Here’s the entire piece now. I have added some darker values in the foreground trees, added a few leaves down in the trunk areas and stitched some of the “shrubbery” to the left of the trees. I also added some darker values in the middle ground area to give it more depth.
Here’s a closer look at the area to the left of the trees. I am planning on continuing the stitching in the foreground areas to give the look of bushes and undergrowth. So the slow stitching will continue. I could probably forgo the stitching in the foreground but I like the look of the dense stitching and want to cover the entire surface. It’s not about the time spent on this one but the journey.
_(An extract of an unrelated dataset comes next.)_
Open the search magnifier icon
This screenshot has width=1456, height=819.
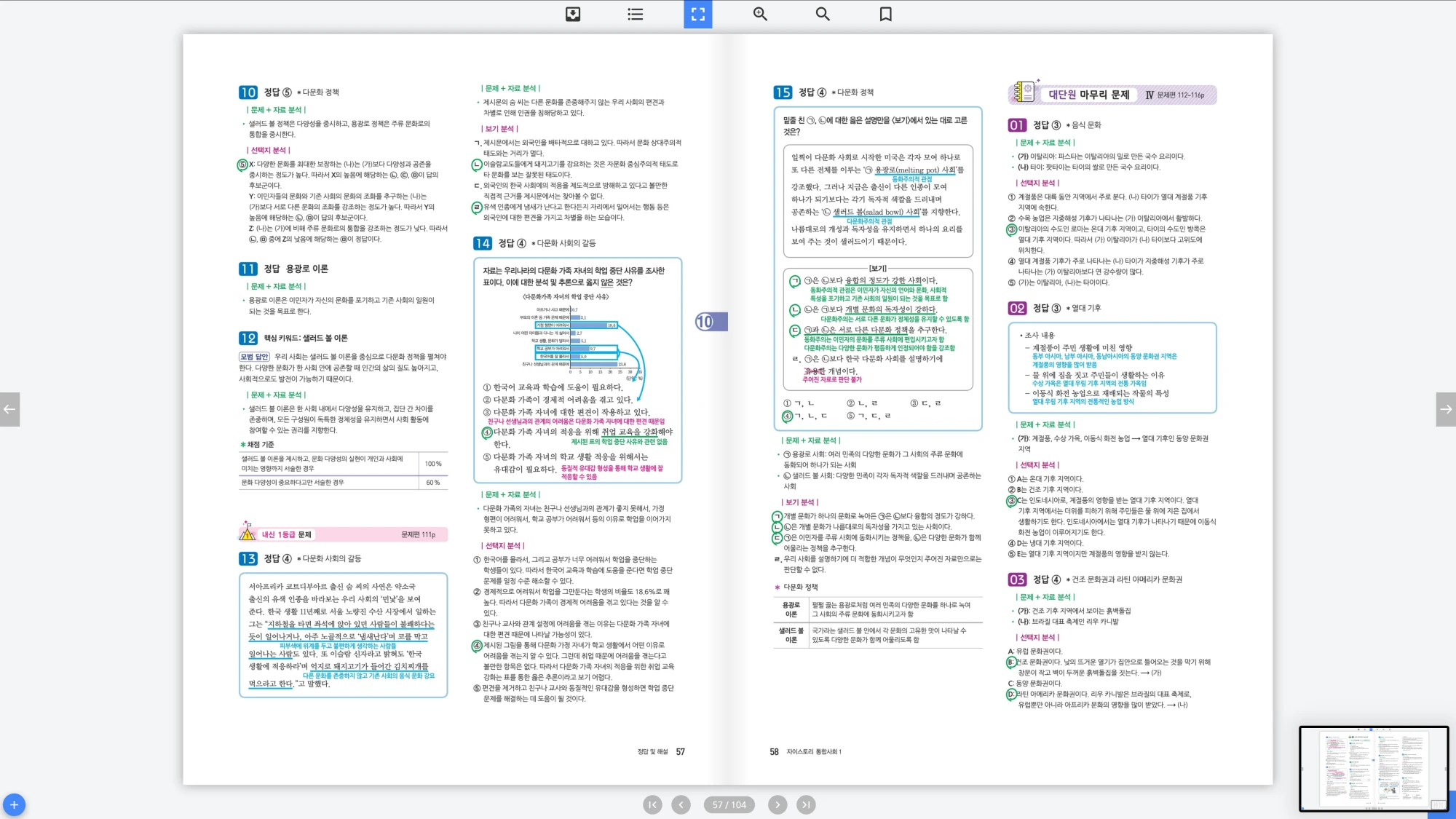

I thought it would be interesting to compare a very early photo on the left to the way it looks now on the right. A bit different?
17 thoughts on “Autumn Nuno Slow Stitch Update”
Very different! Up close the dense stitching is beautiful and I imagine very satisfying to do.
Yes, it’s all too easy to let a good habit slide and it is hard to get it back. In this case just pretend that the lapse is simply a relaxing stay in a wayside inn during your journey.
Thanks! the dense stitching is very tactile and makes you want to touch it 🙂 Having a lapse in the journey as you point out is not a bad thing. So I’ll just continue along on my path and enjoy the journey.
I love this piece, Ruth: the way you’ve developed the definition of the whole and the dazzling amount of hand stitching. I’m glad you’ve been able to pick it up again. Do you have plans for it when finished or (to use Lyn’s metaphor) are you just enjoying the journey?
Thanks Lindsay! I am enjoying the journey but I will most likely frame it and put it up for sale. I know that I won’t get the price needed for the extraordinary amount of time put in but that’s OK.
I really like this Ruth, and it’s coming along so well. I was wondering how it was going only the other day. Looking forward to the next update.
Thanks Ann! Hopefully, I have gotten back into the habit enough that I can give another update in a month or so. It is definitely progressing although still slowly.
I really like how it’s progressing, Ruth. I like how it definitely looks more interesting with the added texture. I’m sure you’ll have a lot of hand stitching ahead of you, but am I the only one to think that’s part of the fun? 🙂
Thanks Leonor! That is definitely part of the fun. Taking 15-20 minutes a day doing what is really mindless stitching, gives me time to contemplate my day ahead.
Beautiful and so full of wonderful texture. I agree it’s tough to get back to things after you stop. I look forward to your updates, you have more patience than I do.
Thanks Marilyn, I don’t know about patience but I do have perseverance or is that stubbornness? 🙂
Whatever it works for you!
Your journey is definitely clear in the comparison between early & ‘current’, almost unrecognisable. So glad to hear that after your stop over (we all need them) you are off again and gathering speed, albeit slowly – if that is not a contradiction!
Enlarging the photo shows the number of stitches you have applied to create such texture. It draws the eye in and is almost luminescent with the gradation of colour. If only you had counted your stitches, I’m sure it would be in the multi 1000s!
Thanks Antje, I certainly would have lost count by now if I was counting stitches. I actually feel that I am getting much closer to the finish line. Hopefully, I will avoid further stoppages.
This has such wonderful texture, when it’s finished how will you mount it? I used to put all my artwork in box frames but more recently I’ve been using the frames without glass and find the work has greater impact without it.
Thanks Karen! I will frame it without glass. I stitch the Nuno felt down to a background cotton fabric and then lace it to matte board. I have written several posts in the past about the process.
It is funny how hard it can be ti find 5 or 10 min sometimes. If you had asked me I would have said you added texture but hadn’t changed it that much. I was great to see how much it has changed from early on.
Thanks Ann, it is amazing how much it has changed. I’m so used to what it looks like now that I was surprised too!